### EXCERTO DO TEXTO
_ _ _

Na primeira parte, subordinada ao título “Relação breve da aventurosa viagem até Budapeste”, que lembra os títulos da Peregrinação e dos seus congéneres dos séculos XVI e XVII, o narrador/autor afirma, sem ambages: “Como leio num cronista”, indicando, ab initio, o seu modus faciendi, que se apresenta como a sombra de outro texto; como lembra Barthes, “o texto tem necessidade da sua sombra: essa sombra é um pouco de ideologia, um pouco de representação, um pouco de sujeito: fantasmas, bolsos, rastos, nuvens necessárias: a subversão tem de produzir o seu próprio claro-escuro”.[3] Esta relação entre texto e sombra é tão intensa que, por vezes, o leitor tem dificuldade de a descontinuar, de tal forma o autor/narrador intrinca as duas.

_ _ _

### MATERIAL FORNECIDO
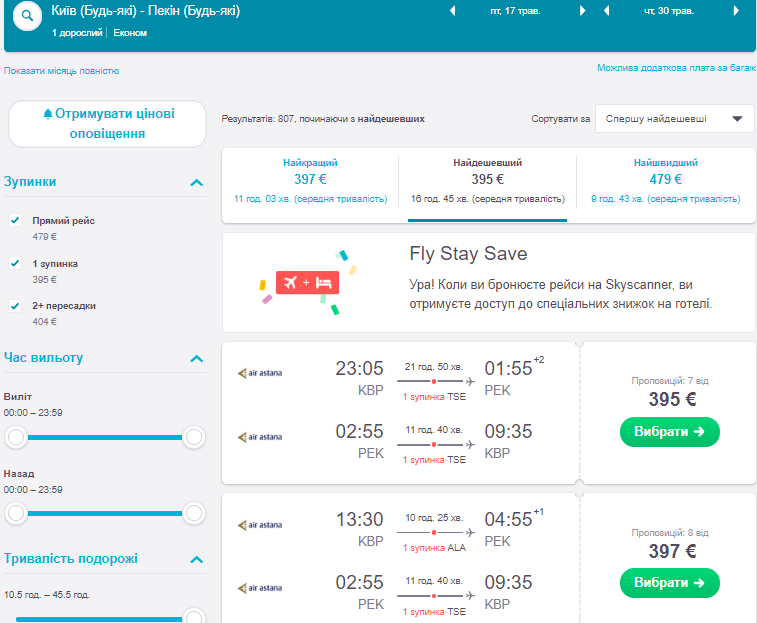Click Air Astana logo in 13:30 flight
The width and height of the screenshot is (757, 623).
pyautogui.click(x=259, y=524)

_ _ _

### DESAFIO A
No excerto sobre a viagem até Budapeste, por que razão tem o leitor, por vezes, dificuldade em separar o texto da sua sombra? Responda em uma a três frases.
### DESAFIO B
Prossiga o excerto sobre a viagem até Budapeste, começando logo depois da sua última frase.

### RESULTADO A
Porque a relação entre o texto e a sua sombra é muito intensa. O autor/narrador entrelaça as duas de tal forma que se torna difícil descontinuá-la.

### RESULTADO B
De seguida, o narrador foca-se na primeira pessoa, ao afirmar: “Indo agora por terras de Espanha montanhosas” (13), para, logo de seguida, se equiparar a Vasco da Gama numa primeira referência a Os Lusíadas, sombra principal deste romance de Ernesto Rodrigues, ao afirmar: “Cometendo a Europa num trem leve, por vias nunca ousadas”. (16) O narrador, continuando na esteira de Camões, narra um consílio dos deuses na gare de l’Este de Paris (16), onde um velho toma o lugar de Júpiter. Baco e Marte são nomeados pela expressão “um deles” e Vénus por “uma mulher”. É, ainda, em Paris que ocorre o hipotético crime que atormentará as personagens até Budapeste. O que é mais espantoso é que, depois, a narrativa vai apresentando motivos que legitimam esta hipótese, uma vez que todas as personagens tinham os seus motivos para praticar o crime.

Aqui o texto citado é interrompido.